NetSquared (based in the U.S.) has launched their newest summer contest, the N2Y3 (that’s NetSquared Year Three) Mashup Challenge. You can see the 100+ projects that have been submitted here. One of mySociety’s projects, PledgeBank, is featured in one of the submissions: Social Actions. Peter Deitz is developing a way to lead any given user (an individual or an organisation) through the process of selecting a social action platform. Do you want to raise money? Do you need to integrate with a specific CRM? Do you need an online donation processing tool? Do you need a widget for your site? This mashup with combine 29+ (the list keeps growing) “action” tools (including PledgeBank) in that wizard, helping the average Joe or Jane figure out which tool would work best for them.
Of course, in order to move forward in the competition for mentoring and money, Peter needs your vote. To vote for this mashup (and at least four more — NetSquared is smarter than to just let everyone vote for one), just create a free account on the site and add at least five projects to your ballot. There are some really cool ones out there, so browse around a bit. The polls opened on Monday at 8am PST, and they will be closing on Friday at 5pm PST. The 20 mashup proposals with the most votes will attend the annual NetSquared Conference in San Jose, May 27 & 28, 2008. During the conference, the mashup creators will have a chance to pitch their projects to funders, foundations, and fellow nonprofit tech professionals.

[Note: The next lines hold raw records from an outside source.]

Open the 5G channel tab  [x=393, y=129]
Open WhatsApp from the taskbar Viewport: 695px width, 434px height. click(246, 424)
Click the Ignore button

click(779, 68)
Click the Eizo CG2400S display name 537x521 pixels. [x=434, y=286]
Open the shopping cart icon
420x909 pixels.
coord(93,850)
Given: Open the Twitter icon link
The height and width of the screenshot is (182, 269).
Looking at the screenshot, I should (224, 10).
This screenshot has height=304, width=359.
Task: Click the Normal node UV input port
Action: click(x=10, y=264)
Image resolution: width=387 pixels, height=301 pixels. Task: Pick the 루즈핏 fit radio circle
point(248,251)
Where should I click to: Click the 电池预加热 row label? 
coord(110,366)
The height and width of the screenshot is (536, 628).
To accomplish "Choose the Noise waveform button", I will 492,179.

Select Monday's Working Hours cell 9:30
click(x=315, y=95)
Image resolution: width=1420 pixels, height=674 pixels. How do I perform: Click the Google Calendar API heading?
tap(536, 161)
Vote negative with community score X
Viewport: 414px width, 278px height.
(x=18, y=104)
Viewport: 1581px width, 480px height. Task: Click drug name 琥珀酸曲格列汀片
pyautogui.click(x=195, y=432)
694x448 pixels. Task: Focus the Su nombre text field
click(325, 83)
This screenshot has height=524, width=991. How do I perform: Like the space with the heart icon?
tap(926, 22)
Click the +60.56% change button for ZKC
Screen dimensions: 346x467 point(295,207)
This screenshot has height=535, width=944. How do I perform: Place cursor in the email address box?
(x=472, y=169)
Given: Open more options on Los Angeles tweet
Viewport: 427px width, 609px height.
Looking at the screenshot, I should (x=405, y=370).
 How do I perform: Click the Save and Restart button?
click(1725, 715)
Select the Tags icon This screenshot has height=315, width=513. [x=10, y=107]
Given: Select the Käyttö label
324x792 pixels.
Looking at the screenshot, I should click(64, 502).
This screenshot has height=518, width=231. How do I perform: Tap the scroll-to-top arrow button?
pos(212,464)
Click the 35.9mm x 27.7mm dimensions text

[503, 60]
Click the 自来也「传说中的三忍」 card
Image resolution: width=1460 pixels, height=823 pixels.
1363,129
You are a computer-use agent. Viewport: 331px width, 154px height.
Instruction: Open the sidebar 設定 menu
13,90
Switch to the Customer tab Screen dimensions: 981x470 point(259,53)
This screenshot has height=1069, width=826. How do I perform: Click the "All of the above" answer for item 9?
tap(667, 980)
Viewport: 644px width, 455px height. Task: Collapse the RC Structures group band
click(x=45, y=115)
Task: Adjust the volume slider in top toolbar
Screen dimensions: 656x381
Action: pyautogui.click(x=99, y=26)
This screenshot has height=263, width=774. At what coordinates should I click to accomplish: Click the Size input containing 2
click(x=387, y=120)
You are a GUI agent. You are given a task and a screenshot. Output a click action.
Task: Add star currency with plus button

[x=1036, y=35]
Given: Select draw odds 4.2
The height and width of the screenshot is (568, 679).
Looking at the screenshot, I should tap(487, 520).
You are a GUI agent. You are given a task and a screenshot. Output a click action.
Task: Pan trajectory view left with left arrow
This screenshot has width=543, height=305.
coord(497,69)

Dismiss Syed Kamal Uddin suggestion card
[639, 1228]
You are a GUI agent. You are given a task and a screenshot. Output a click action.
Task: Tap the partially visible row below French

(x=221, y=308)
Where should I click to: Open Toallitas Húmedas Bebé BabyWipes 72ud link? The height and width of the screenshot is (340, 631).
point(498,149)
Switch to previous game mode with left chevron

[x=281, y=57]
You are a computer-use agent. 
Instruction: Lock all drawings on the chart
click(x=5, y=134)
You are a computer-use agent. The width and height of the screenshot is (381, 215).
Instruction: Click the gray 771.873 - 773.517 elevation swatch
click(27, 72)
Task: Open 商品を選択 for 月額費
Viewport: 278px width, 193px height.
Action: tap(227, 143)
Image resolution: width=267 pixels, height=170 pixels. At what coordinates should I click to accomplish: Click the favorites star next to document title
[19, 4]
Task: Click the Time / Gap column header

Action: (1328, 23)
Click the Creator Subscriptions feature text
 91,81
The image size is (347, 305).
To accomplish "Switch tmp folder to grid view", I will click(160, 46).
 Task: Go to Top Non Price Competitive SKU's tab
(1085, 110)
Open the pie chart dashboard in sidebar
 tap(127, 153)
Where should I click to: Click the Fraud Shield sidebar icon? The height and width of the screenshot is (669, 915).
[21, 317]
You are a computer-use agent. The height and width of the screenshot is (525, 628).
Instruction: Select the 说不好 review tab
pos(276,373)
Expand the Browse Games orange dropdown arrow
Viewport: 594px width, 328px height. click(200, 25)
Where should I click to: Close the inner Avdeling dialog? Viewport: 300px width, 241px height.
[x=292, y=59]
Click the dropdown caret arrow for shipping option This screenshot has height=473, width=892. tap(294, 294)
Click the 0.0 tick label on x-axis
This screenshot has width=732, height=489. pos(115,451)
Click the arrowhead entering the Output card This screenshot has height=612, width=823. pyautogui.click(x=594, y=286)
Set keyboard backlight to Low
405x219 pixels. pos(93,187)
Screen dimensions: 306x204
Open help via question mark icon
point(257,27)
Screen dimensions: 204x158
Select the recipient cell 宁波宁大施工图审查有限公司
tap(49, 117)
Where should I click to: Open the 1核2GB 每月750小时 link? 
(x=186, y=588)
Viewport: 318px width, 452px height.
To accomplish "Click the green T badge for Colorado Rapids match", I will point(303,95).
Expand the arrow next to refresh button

Another UK-based project to take a look at is Project Bija:
The project will change how we look at the world, thinking spatially and in terms of layered interwoven societal drivers.
With a map as the primary navigation tool users can access information on local, regional, national and international scales about:
1. The challenges;
2. Available resources;
3. Who is working to overcome the challenges; and
4. How 1,2 and 3 can be synergised.
The project promoter is currently anonymous, but offering some clues:
I'm a UK lawyer specialising in digital social media so work with many clients in the private and non-profit sectors who use social media. For example, I advise Oxfam on their use of social media and drafted their blogging and social networking policies.
I also lecture at Westminster University and London Southbank University regarding social media law.
I guess the reason for anonymity is that law firms are somewhat restrictive in what their staff can promote in public. There is, however, more on the idea:
The primary interface is a map api - eg google maps.
Divide the map on a country basis. Individual countries can be clicked upon. the second stage will divide those countries into clickable regions and the third stage dividing those regions into clickable local areas. Each scale provides more focus and filter.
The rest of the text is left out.